__WORK REQUIRED__. Reproduce the text lines of the following material word for word, leaving out the pictures.

__DATA FOR PROCESSING__.
____

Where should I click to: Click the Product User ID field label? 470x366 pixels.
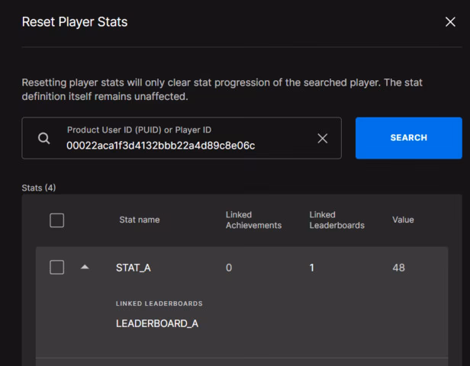(x=139, y=130)
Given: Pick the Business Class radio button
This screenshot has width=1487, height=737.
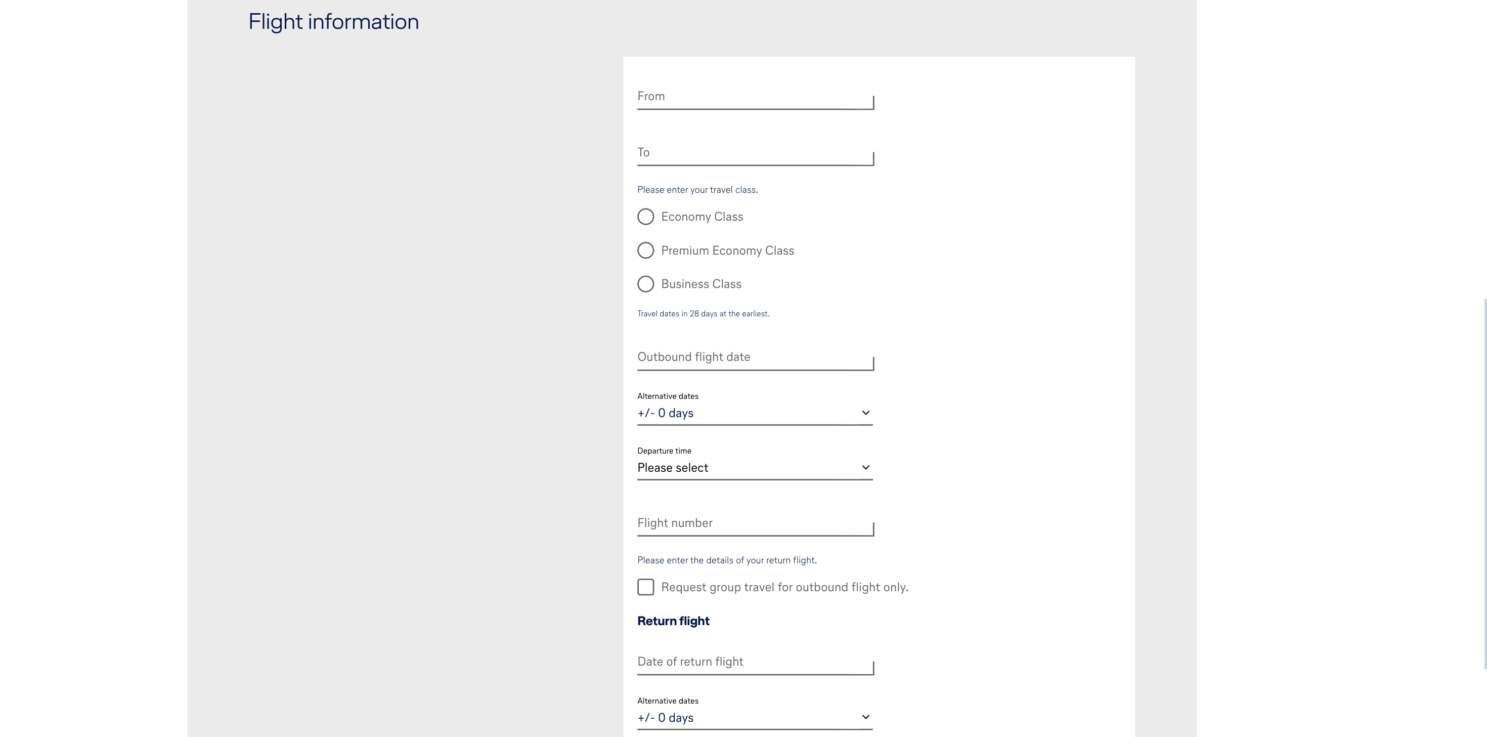Looking at the screenshot, I should tap(645, 284).
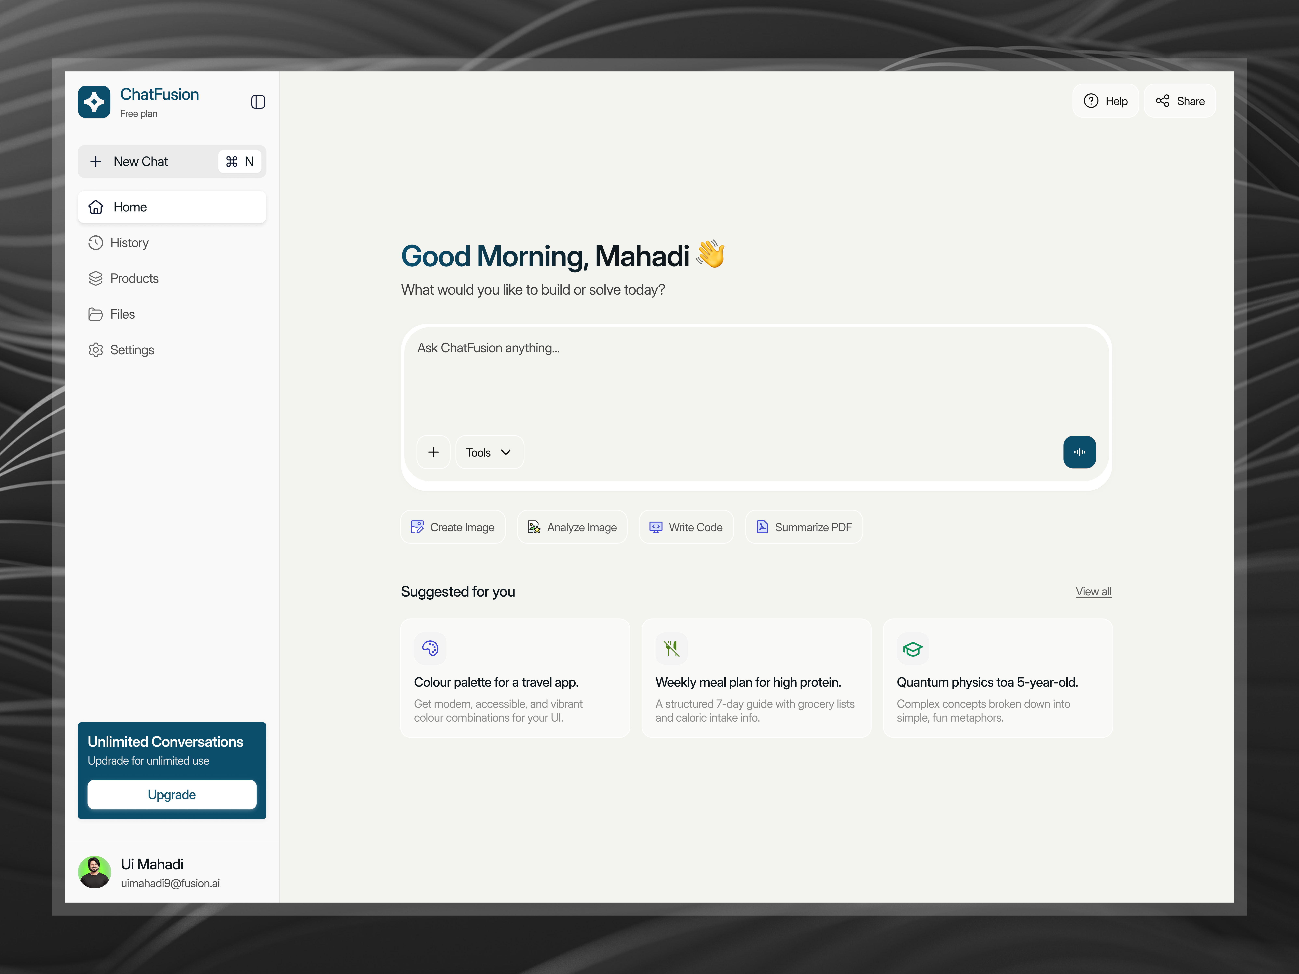Open History from the sidebar icon

(96, 242)
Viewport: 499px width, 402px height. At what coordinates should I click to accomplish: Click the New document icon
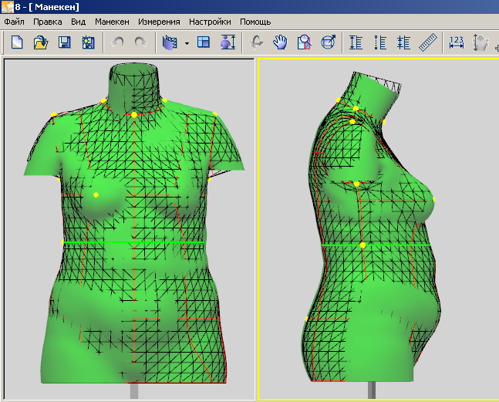coord(16,42)
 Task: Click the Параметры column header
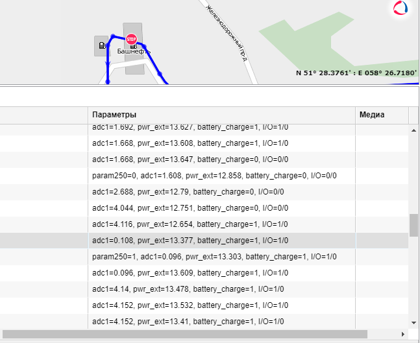coord(114,115)
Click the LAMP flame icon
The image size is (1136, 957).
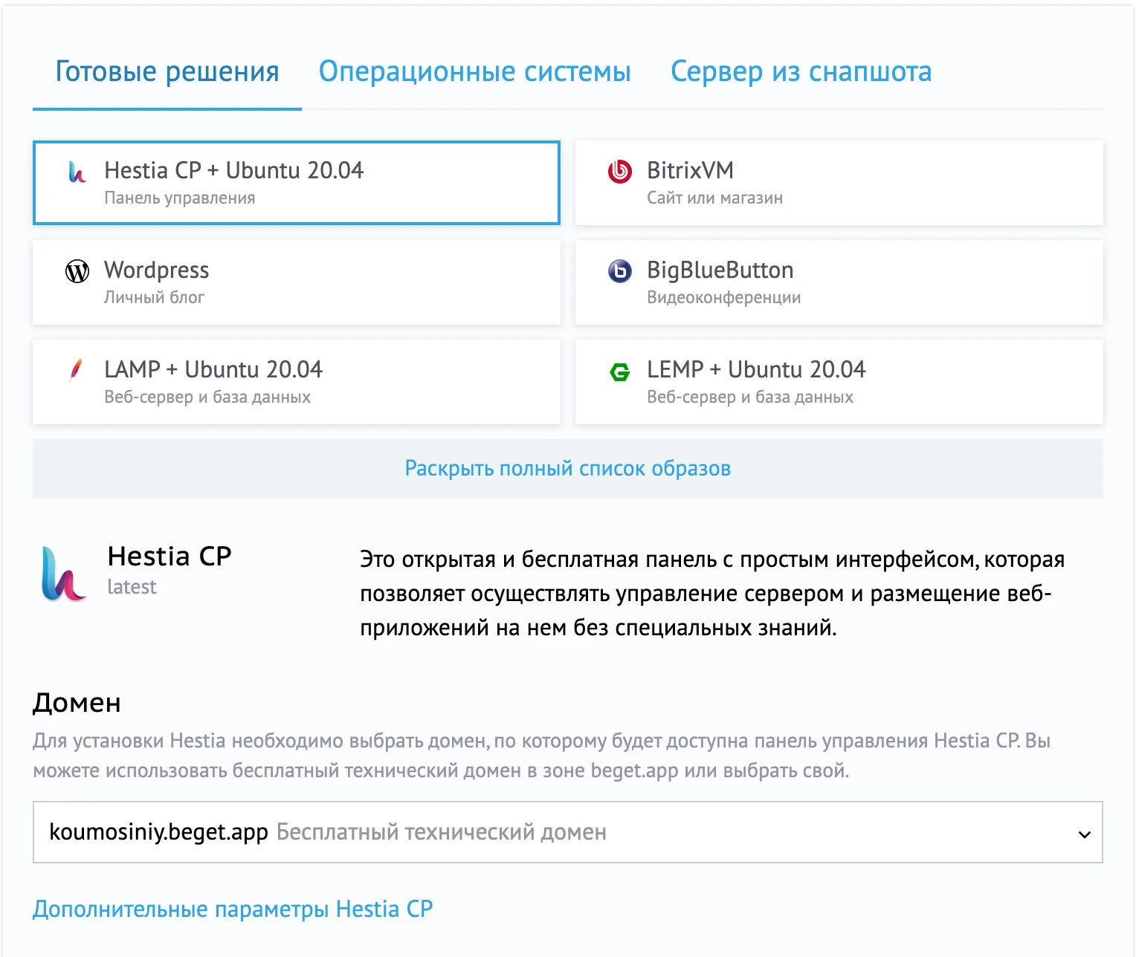point(75,372)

____

__FINISHED EXERCISE__.
Where should I click to: Click the Product User ID field label? 470x366 pixels.
(x=139, y=130)
Given: Pick the Business Class radio button
This screenshot has width=1487, height=737.
Looking at the screenshot, I should tap(645, 284).
Open History from the sidebar icon

(96, 242)
Viewport: 499px width, 402px height. At what coordinates should I click to accomplish: Click the New document icon
coord(16,42)
 Task: Click the Параметры column header
coord(114,115)
Click the LAMP flame icon
The image size is (1136, 957).
point(75,372)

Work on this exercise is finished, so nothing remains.